DO THIS.
Answer these questions using the excerpt on academic orthodoxy below.
1. What are independent ideas instantly categorized as?
2. Which three terms does the quoted passage give as hackneyed approved terms?
3. According to the excerpt, what does "Sustainability" mean?

Independent thought and critical analysis of argument just cannot live in the same company with a curriculum in which the central premise is that all of cultural and social life can be reduced to the privileged oppressing the weak. When the terms of analysis are reduced to the race-gender-class triad, real analysis must stop. Independent ideas are instantly categorized as “bias” of one sort or another, while conformity to the stale “theory” is routinely praised as “independent thinking.” In contemporary elite education, all the intellectual exits have been blocked.

The “invisibility” that Paglia mentions is ensured by a curriculum that simply ignores what cannot be conveniently comprehended under the current ideological terms. Moreover, this has been going on for decades. Colleges can now pretty safely assume that candidates for faculty appointment who have attended American graduate schools have never seriously studied anything outside the charmed circle of ideological conformity. They need not be intentionally biased. They simply have no concept that dissent from the prevailing academic orthodoxies can arise from anything other than deep-rooted antipathy to manifestly wholesome ideas. Paglia spots this self-approval forever patting itself on the back:

The top schools, from the Ivy League on down, promote "critical thinking," which sounds good but is in fact just a style of rote regurgitation of hackneyed approved terms ("racism, sexism, homophobia") when confronted with any social issue.

In the current academic regime, all sorts of terms turn out to have false bottoms. “Diversity” sounds good until you realize that it means “enforced conformity”—conformity to the roles assigned to individuals as members of identity groups, and conformity to the underlying view of America as an enduringly unjust society. “Sustainability” sounds good until you realize it means “giving up individual liberty so an unelected elite can decide how best to distribute resources.” The university today spins out these terms by the dozens. “Inclusive excellence” means “there is no such thing as excellence, just different preferences among diverse groups.”

(Part of a data file)
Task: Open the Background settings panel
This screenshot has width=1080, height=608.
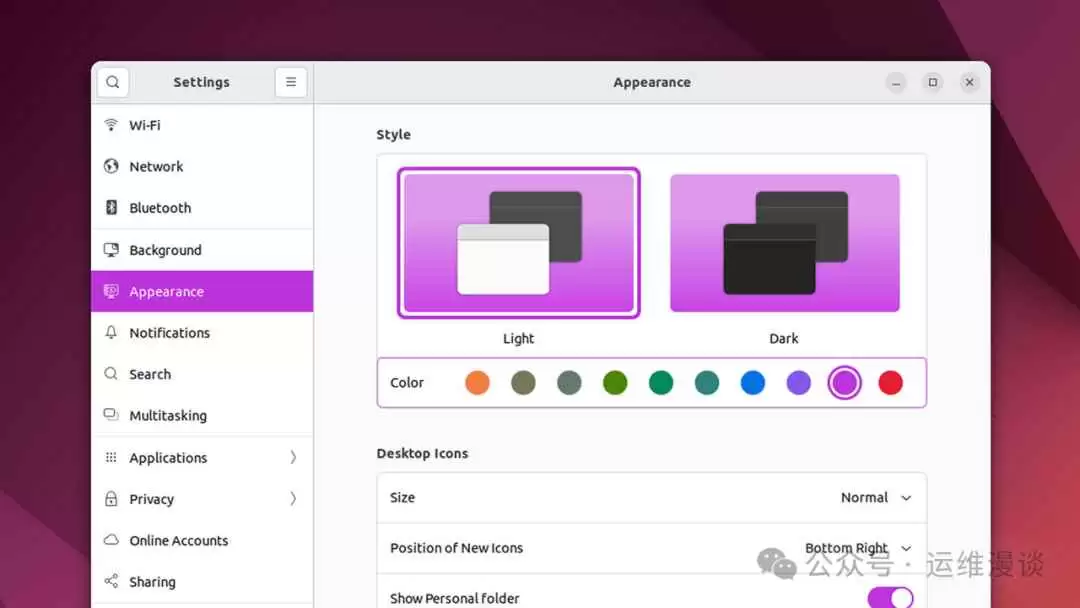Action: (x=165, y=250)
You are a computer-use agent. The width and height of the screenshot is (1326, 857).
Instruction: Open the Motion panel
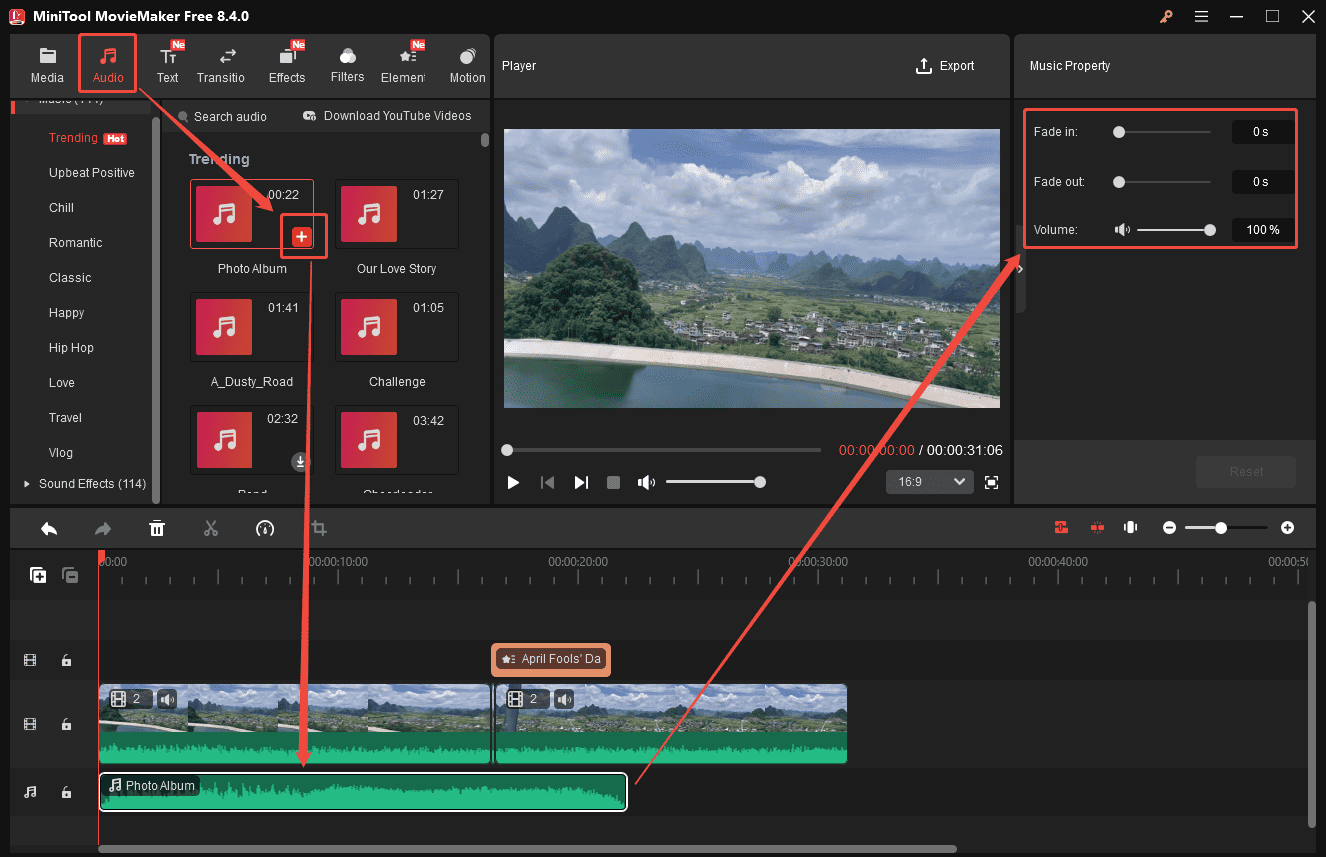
---
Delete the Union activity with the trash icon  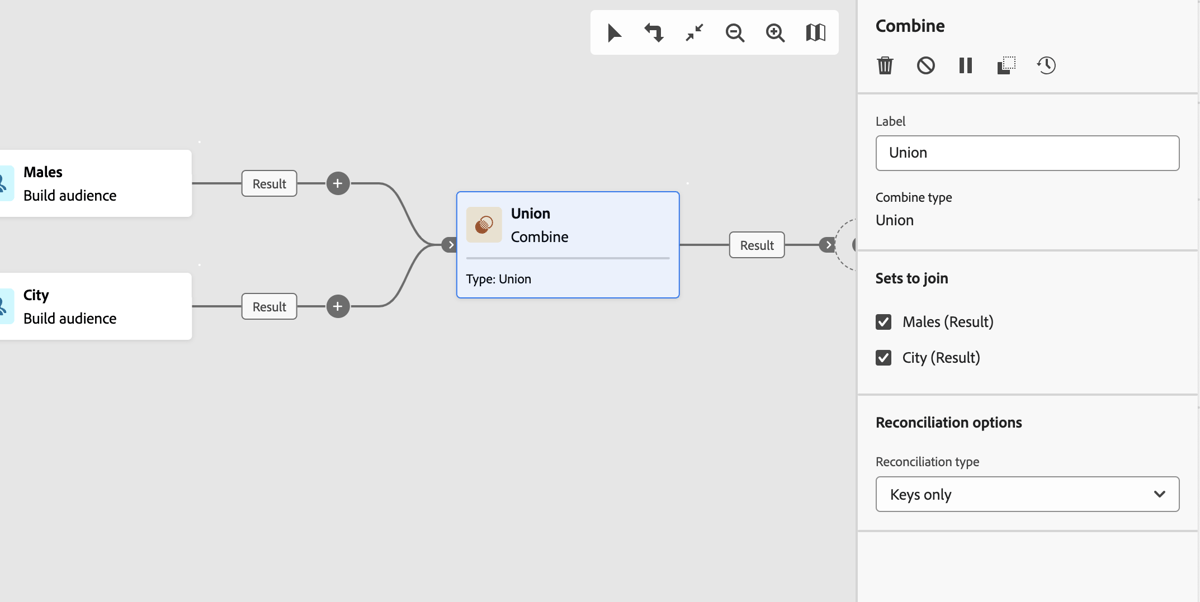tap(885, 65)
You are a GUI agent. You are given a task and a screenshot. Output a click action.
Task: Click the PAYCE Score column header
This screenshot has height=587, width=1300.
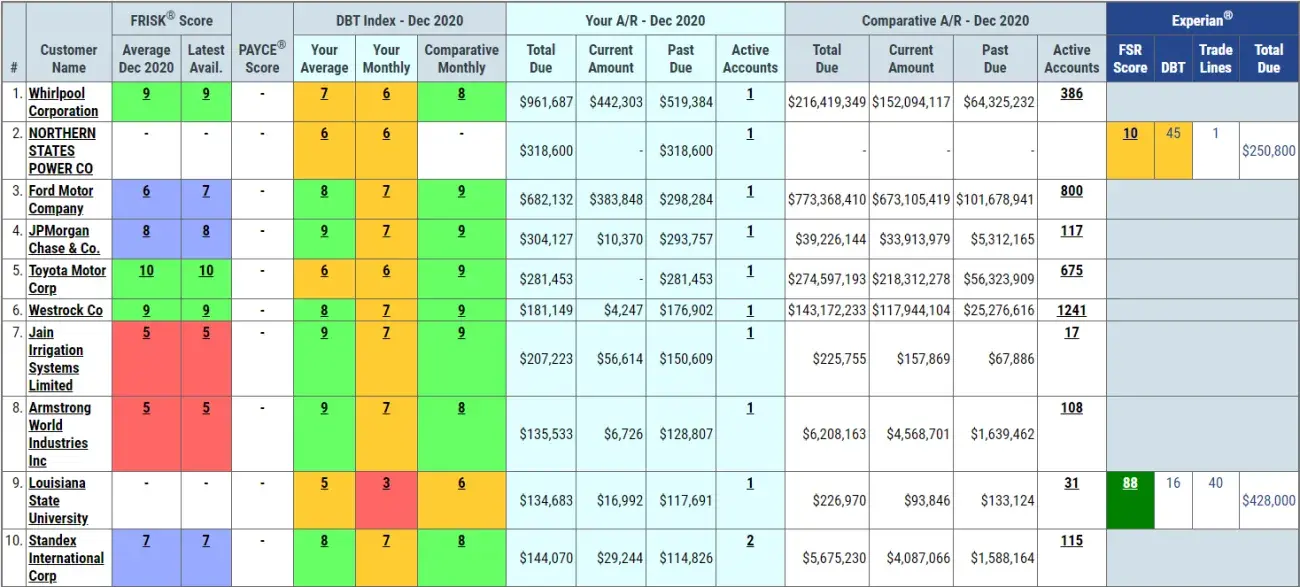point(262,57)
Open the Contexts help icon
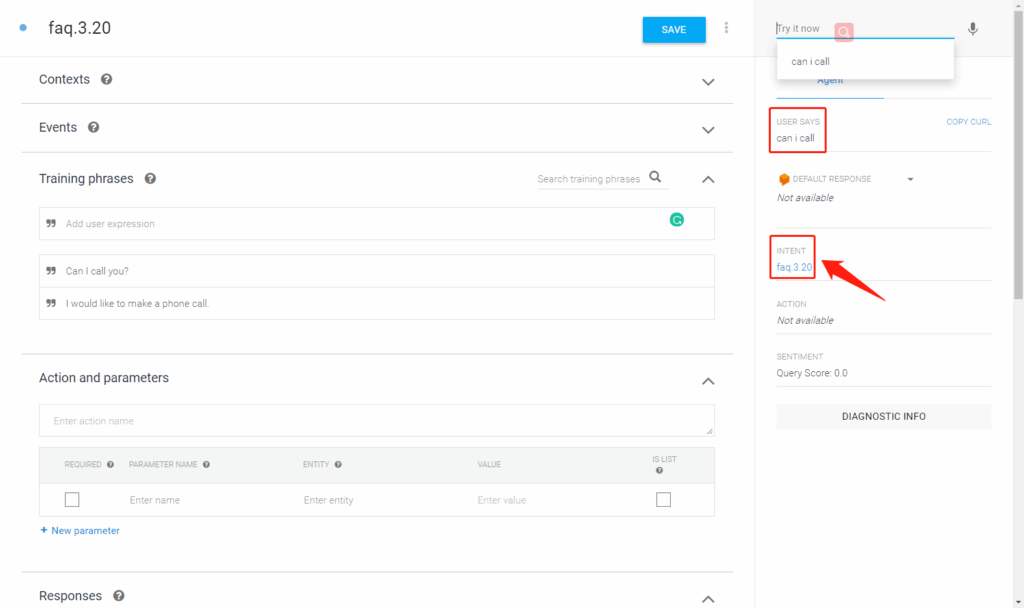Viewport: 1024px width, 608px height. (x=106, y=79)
* * *
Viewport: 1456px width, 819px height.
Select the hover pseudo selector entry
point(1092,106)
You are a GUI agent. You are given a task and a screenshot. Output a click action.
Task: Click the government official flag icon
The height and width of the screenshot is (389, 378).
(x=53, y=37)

EXPECTED ANSWER.
1. "Bias" of one sort or another.
2. Racism, sexism, and homophobia.
3. Giving up individual liberty so an unelected elite can decide how best to distribute resources.